Justice of the Supreme Court of Uganda

Eldad Mwangusya is a Ugandan judge who has served as a Justice of the Supreme Court of Uganda, since 2015.

==Career==
Justice Mwangusya started his legal career in 1976, as a state attorney at the Ministry of Justice. He rose through the ranks to become principal state attorney. For a period of one year, from 1997 until 1998, he practiced as a private lawyer.

He started as resident judge of the Fort Portal and Masaka judicial circuits. He was then promoted to the High Court, rising to deputy head of the International Crimes Division of the High Court. Later he became the head of the Civil Division of the High Court.

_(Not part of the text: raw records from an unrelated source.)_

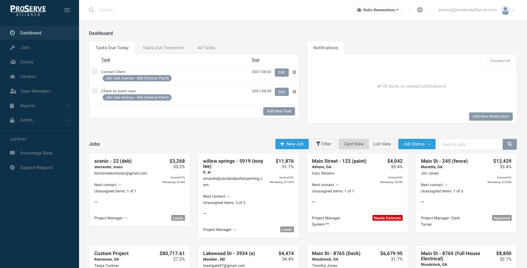This screenshot has width=527, height=268.
Task: Select the Clients sidebar icon
Action: click(13, 62)
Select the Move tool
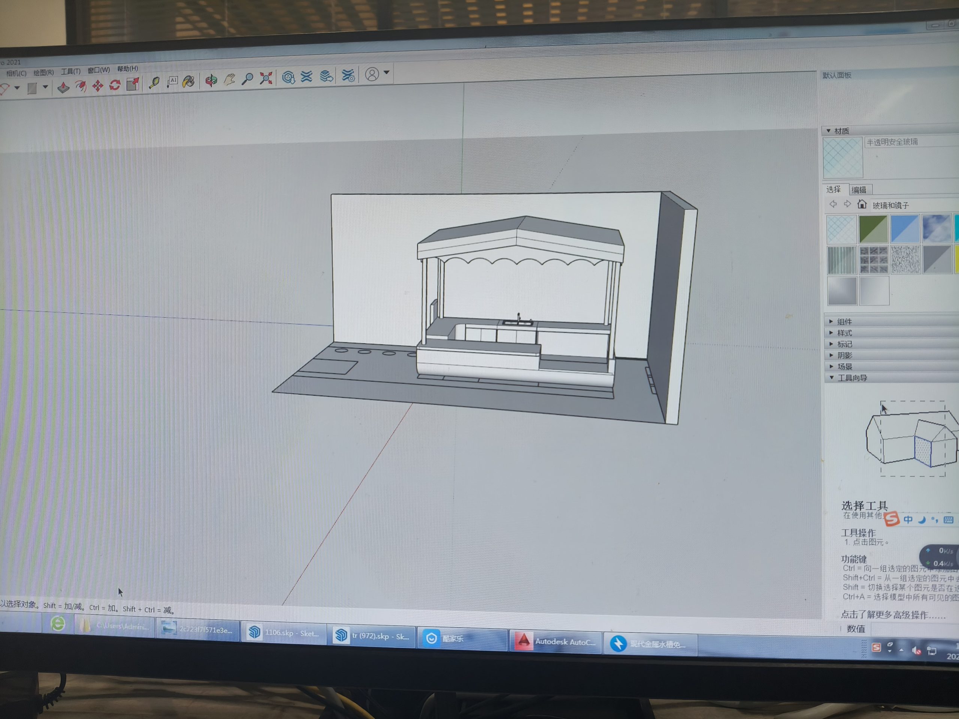 pos(98,86)
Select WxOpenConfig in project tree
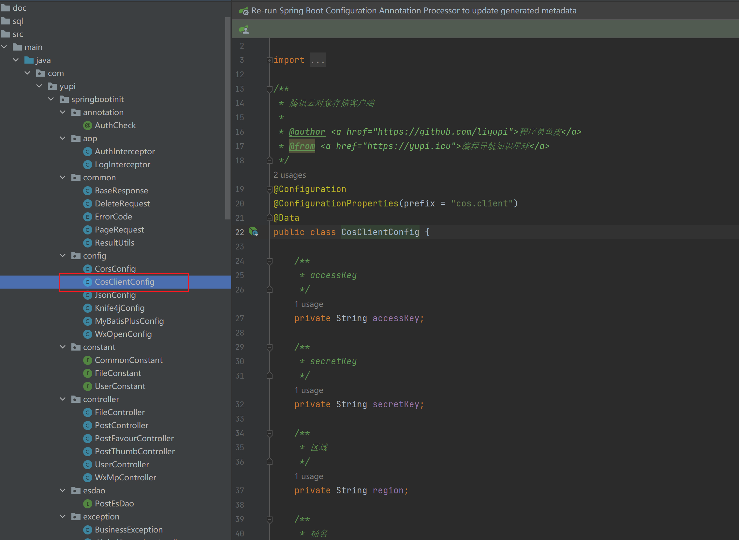Screen dimensions: 739x540 coord(123,334)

In 2013, he was appointed to the Court of Appeal (which also serves as the Constitutional Court). At the Constitutional Court, Mwangusya wrote the court's Majority judgment "that struck down the Anti-homosexuality Act on grounds that it was passed by parliament without quorum". In 2014, Justice Mwangusya was among the seven justices that ruled that it was unconstitutional to reappoint former Chief Justice Benjamin Odoki upon retirement at age 70.

==Other considerations==
Justice Mwangusya served as legal counsel to the "Commission of Inquiry into the Escape of Prisoners from Murchison Bay Prison" and the "Commission of Inquiry into Uganda Posts and Telecommunications". He also served as a member of the "Non-Government Organisations Board", a government agency that regulates Non Government Organisations in Uganda.